Text:
An old-fashioned coconut cake recipe, made with a soft, 2-layer vanilla cake and iced with an old-fashioned frosting straight from my grandmother’s cookbook, and covered in sweet coconut shavings.
The Softest Coconut Cake
Those of you who follow the blog regularly are familiar with a lot of my grandmother’s recipes. Maybe you’ve tried her hot milk cake, potato candy, or apple dumplings (to name just a few!). She also makes a killer Coconut Cake with a unique, silky white frosting. While she was just as happy to share that recipe with me as all of the others, I was a little surprised to learn that she actually doesn’t make her coconut cake from scratch.
What! I had to double-check with her, but nope, my grandmother’s beloved, amazing coconut cake recipe actually starts with a box of yellow cake mix. The icing is from-scratch, yes, but not the base.
While I still look forward to that cake when she has dinner, you know I couldn’t start a recipe with cake mix and feel good about myself. So, after years of testing cake recipes, I finally developed a super soft, super moist, sturdy and stable cake with a tender, melt-in-your-mouth crumb that works as the perfect base for this coconut cake recipe.
(If it seems familiar to you, it’s because it first debuted as my gender reveal cupcakes.)

The request: Continue the coconut cake text from where it stops.

Available data:
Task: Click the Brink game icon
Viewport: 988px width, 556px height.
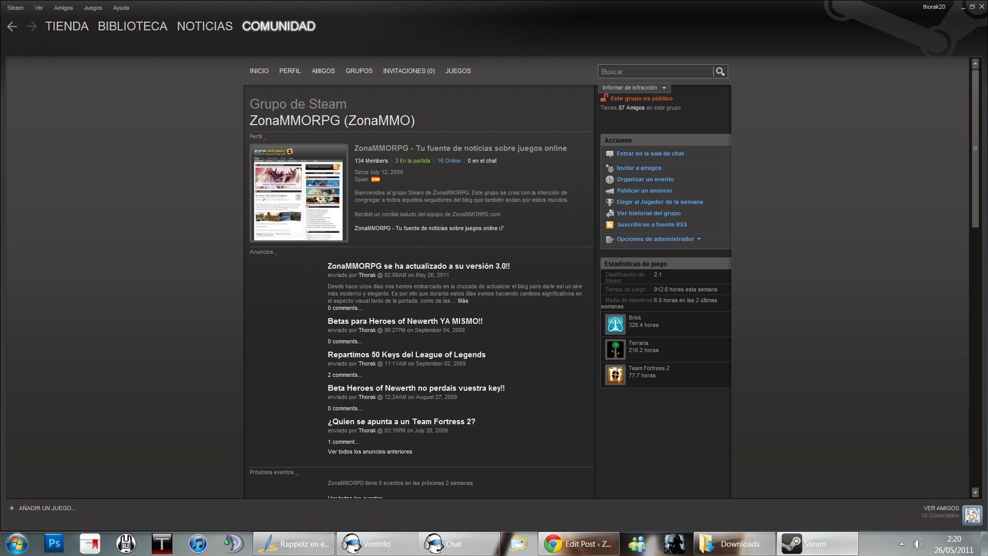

Task result:
Coconut Cake Frosting
So, the coconut cake portion might be my invention, but the crowning glory is still my grandmother’s frosting.
This frosting is quite different from your standard buttercream or (my personal favorite) cream cheese frosting. It’s not the same as ermine frosting, though it is similar. This coconut cake frosting is made with shortening in addition to butter (which gives it that beautiful, stark white color), flour (I recommend heat treating your flour to be safe), and granulated sugar. It requires being beaten for at least twelve minutes to ensure that all of the grittiness from the sugar has been dissolved. It’s a light and delicate frosting with a very smooth texture that pairs perfectly with the coarse outside coating of shredded coconut.
Quite simply, it is absolutely delicious.
For those of you not completely convinced, I did include some other frosting options at the bottom of the recipe card below!
How Do You Cover a Cake with Coconut?
See my photo above or my video in the recipe below for a visual! Sprinkle your cake with coconut shreds first, and then take a large handful of shredded coconut in your hands. Press this coconut gently but firmly up the sides of your cake to press it into your frosting. Repeat until the cake is completely covered in shredded coconut.
How Long is Coconut Cake Good For?
This recipe will keep for several days in an airtight container at room temperature or up to a week in an airtight container in the refrigerator. Do store in an airtight container to keep the cake from drying out!
Can You Freeze Coconut Cake?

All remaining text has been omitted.